Kecia Ali says she’s done scholarship that male colleagues either have ignored or not cited in their later work. The expert in Islamic studies promises to name some names in a book she’s writing for Princeton University Press about gender bias in her field, but she says her experience is no outlier.
“An extensive literature looks at the gendered citation gap in a number of social science, science, and humanities disciplines,” says the College of Arts & Sciences professor of religion, showing that male authors of books and journal articles overlook research and publications by female colleagues. Citation is not the only offense, Ali says: academic conferences and awards can be dominated by men; students often demean women teachers in class evaluations, influenced by gender bias rather than objective quality measure; and one study found scientists scored female job applicants lower than no-more-qualified men.
Bias in the sciences is better documented “because of the use of citation metrics in journals that can be run through algorithmic counts,” she says. Humanities journals, by contrast, “aren’t as well indexed.” So in researching her book, she has to rely on some admittedly “scattershot” techniques—for example, studying one journal’s compilation of its self-proclaimed 15 best articles (14 were by men, even though the overall percentage of male-authored articles was far lower).
Ali prescribes self-awareness by scholars to address the problem. “If you are a white man invited to speak at a conference, you should ask the makeup of the conference before you accept—the people on the program,” she says as an example. “The primary thing is for people to normalize the asking of those questions and the willingness to say, no, I’m not going to publish your all-male edited volume; no, I’m not going to be a respondent to an all-male panel.” And yes, she practices what she preaches, turning down invitations to all-white panels and seeking not to be the only non-male panelist.
BU Today spoke with Ali about gender discrimination in the academy.
BU Today: Is there reason to assume the imbalance documented in the sciences would not be replicated in humanities and social sciences?
Kecia Ali: Anecdotal experience bears out that the gap is likely to exist in the humanities broadly, and Islamic studies specifically. When you open a book and men’s peripheral [scholarship] shows up in the notes, and women’s work that is directly on point doesn’t, there’s probably a problem.
We’re dealing with the historical legacies of how disciplines were formed, who the primary scholars were. Within Islamic studies, a lot of the text-oriented, philological scholarship emerged out of particular times and networks of mostly male scholars—in the United States, in the early and mid-20th century. When we look later in the 20th century, we see somewhat more gender balance. In the study of Islam in America, for instance, we see many more women doing scholarship.

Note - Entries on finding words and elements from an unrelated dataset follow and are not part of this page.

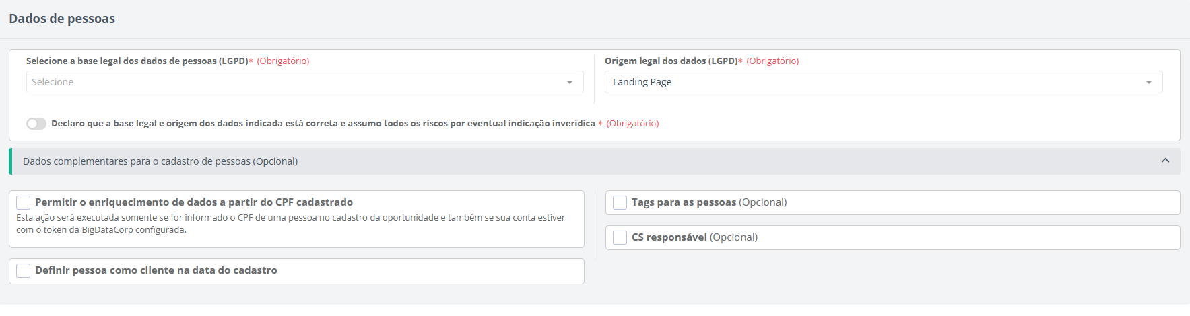This screenshot has width=1190, height=316.
Task: Tick Definir pessoa como cliente checkbox
Action: tap(24, 270)
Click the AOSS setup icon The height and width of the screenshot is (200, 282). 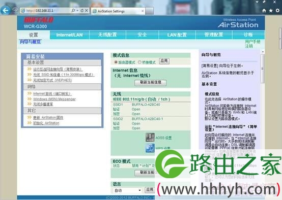pyautogui.click(x=150, y=138)
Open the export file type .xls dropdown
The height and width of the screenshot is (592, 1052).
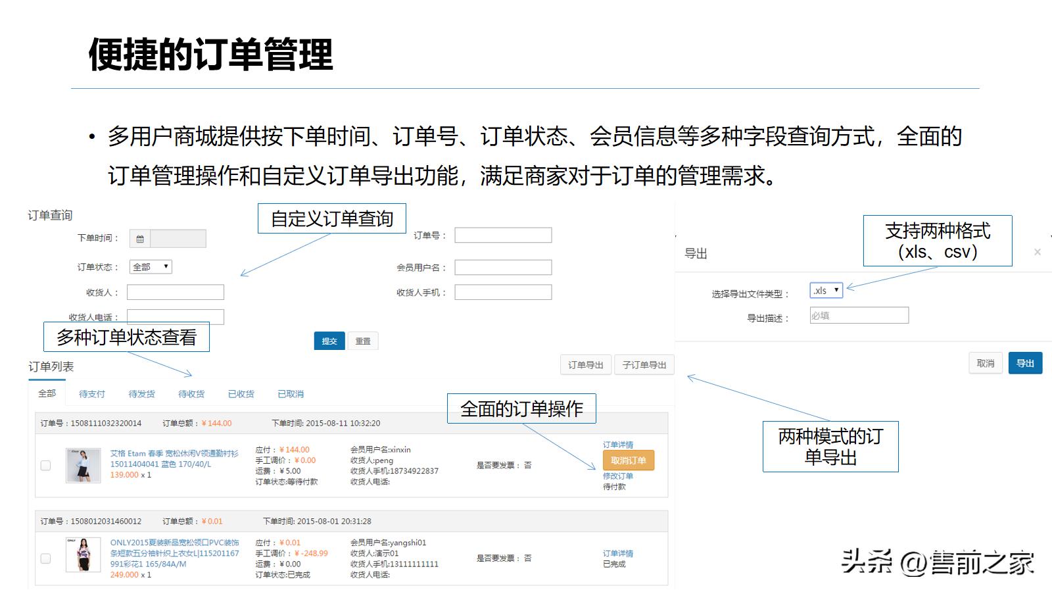coord(826,289)
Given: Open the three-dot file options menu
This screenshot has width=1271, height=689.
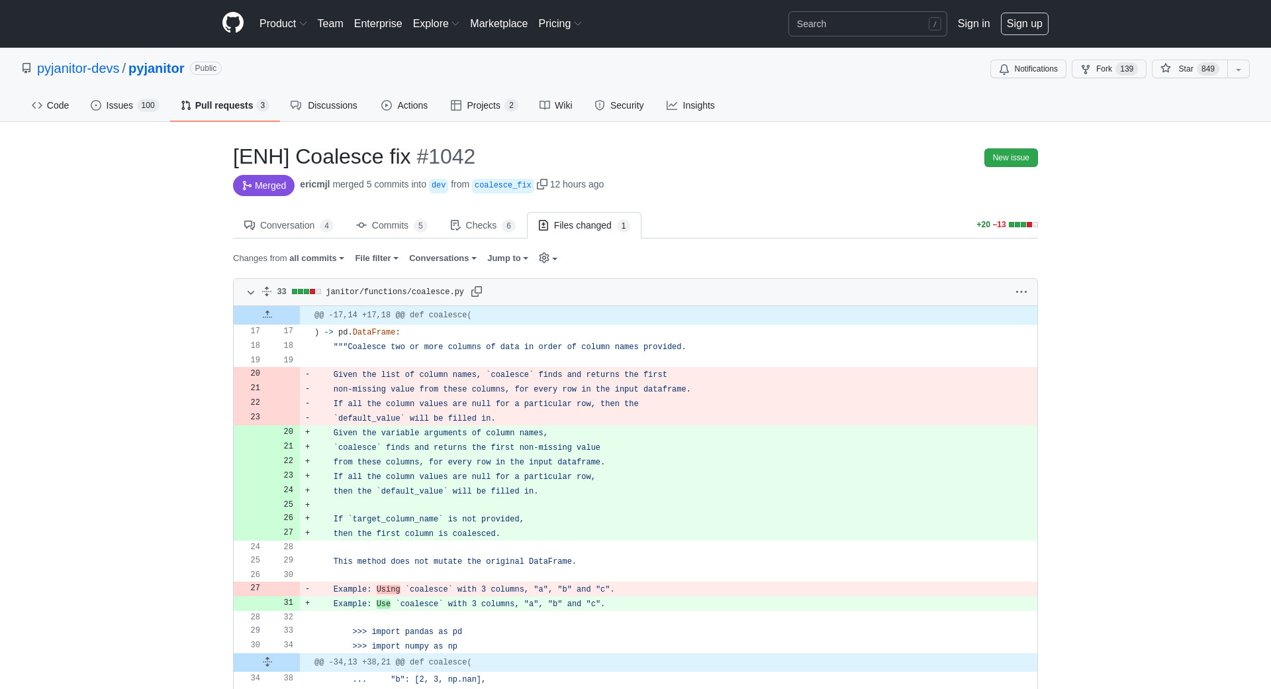Looking at the screenshot, I should (x=1021, y=292).
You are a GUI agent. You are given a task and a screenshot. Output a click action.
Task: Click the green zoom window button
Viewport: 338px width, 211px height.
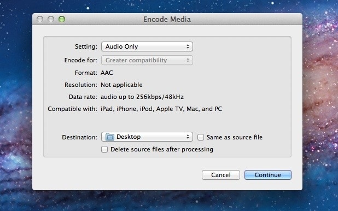62,19
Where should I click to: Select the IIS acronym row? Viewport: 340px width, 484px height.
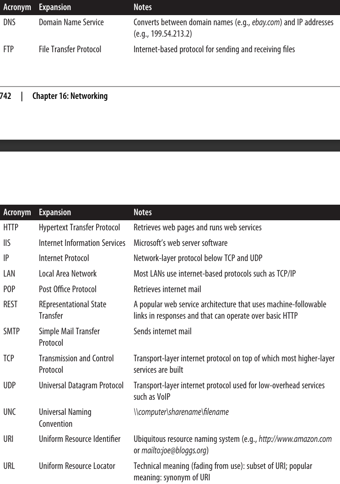point(6,243)
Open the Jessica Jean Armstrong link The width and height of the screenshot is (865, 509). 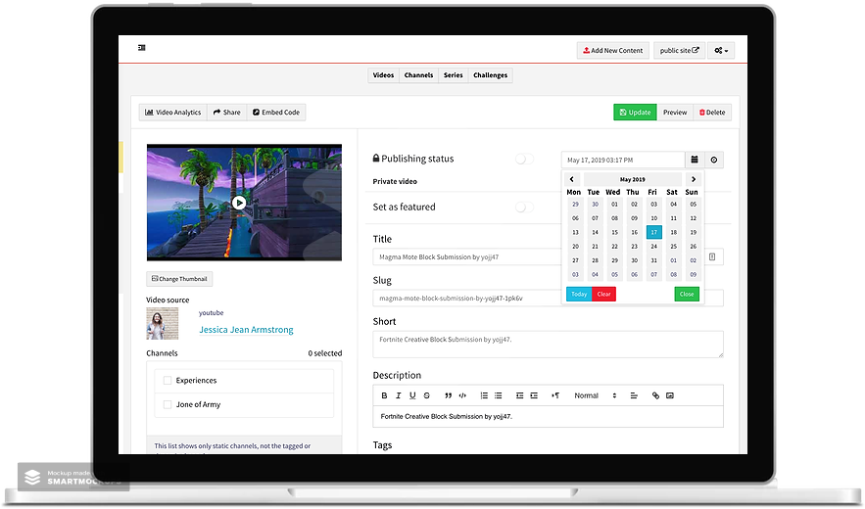point(246,330)
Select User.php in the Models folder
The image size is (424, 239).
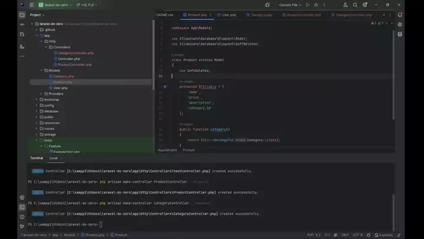tap(60, 88)
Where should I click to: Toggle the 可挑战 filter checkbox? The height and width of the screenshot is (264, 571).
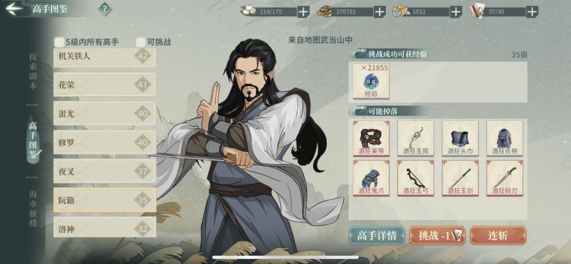[x=141, y=42]
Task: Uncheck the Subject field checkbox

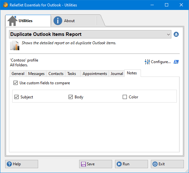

So, folks are writing books today that could cite women scholars and they’re not?
Yes, that’s what’s happening. My working hypothesis is that male scholars more often fail to cite or substantively engage work by women and nonbinary scholars in a much greater proportion than women and nonbinary scholars fail to engage that scholarship.
Why?
Who were your advisors in graduate school? What did your reading lists look like for your graduate exams? What do your networks look like, who do you socialize with and interact with professionally? We’re not just talking about citations. We’re talking about [women’s] inclusion in edited volumes, who gets invited to conferences, which is sometimes related—you see people’s scholarship in a volume and then you invite them. So there’s a self-perpetuating pattern.
There’s a prestigious award, the Giorgio Levi Della Vida Award, given by UCLA for scholarship that has contributed lastingly to the study of Islamic civilization. That award has been given out more than 20 times. The first woman to get that award was in 1987. The most recent two recipients, in 2014 and last year, were women. There was a gap between 1987 and 2014. If we look at the conference volumes produced by these events, we have a large majority of male contributors.
Because women weren’t invited to contribute?
Correct. In this conference, the person being honored sets the theme of the conference and invites the other contributors. All the volumes honoring men are predominantly male. The volumes honoring women are close to or at parity, even though none of the topics are about women and gender. The explanation that would seem to make sense is that it’s the gender of the scholar that determines the gender ratio of the contributors, rather than the topic.
Are men favoring men in these areas because of unconscious, or conscious, sexism?
What we have are systemic patterns. The scholar gets asked, who do you want at your conference? And the names they come up with are the people that were in their cohort in graduate school, or who’ve been part of other conferences. We see certain networks being reinforced, and other folks being excluded. People making deliberate choices to exclude—I would think it’s very rarely a question of that.
Is citation the root problem in terms of women’s careers?
I don’t think you can separate out citations from invitations and from presence on syllabi. Citation is the currency of the realm in academia, but service loads in departments, which have to do with gendered practices around who serves on various committees, who does the work on the committees, what are personal and professional penalties for women saying no to serving on task forces, actually play into women’s ability to do the research and scholarly writing that will enable them to submit to top-tier journals.
It’s not just “academic housekeeping.” It’s an issue of actual housekeeping. We do not yet have a society in which men bear an equal share of domestic and familial care, and these impinge on women’s ability to make their full professional contributions. You have to address disparate service burdens that especially black women bear if you’re going to be thinking about how those scholars make full contributions to the academy.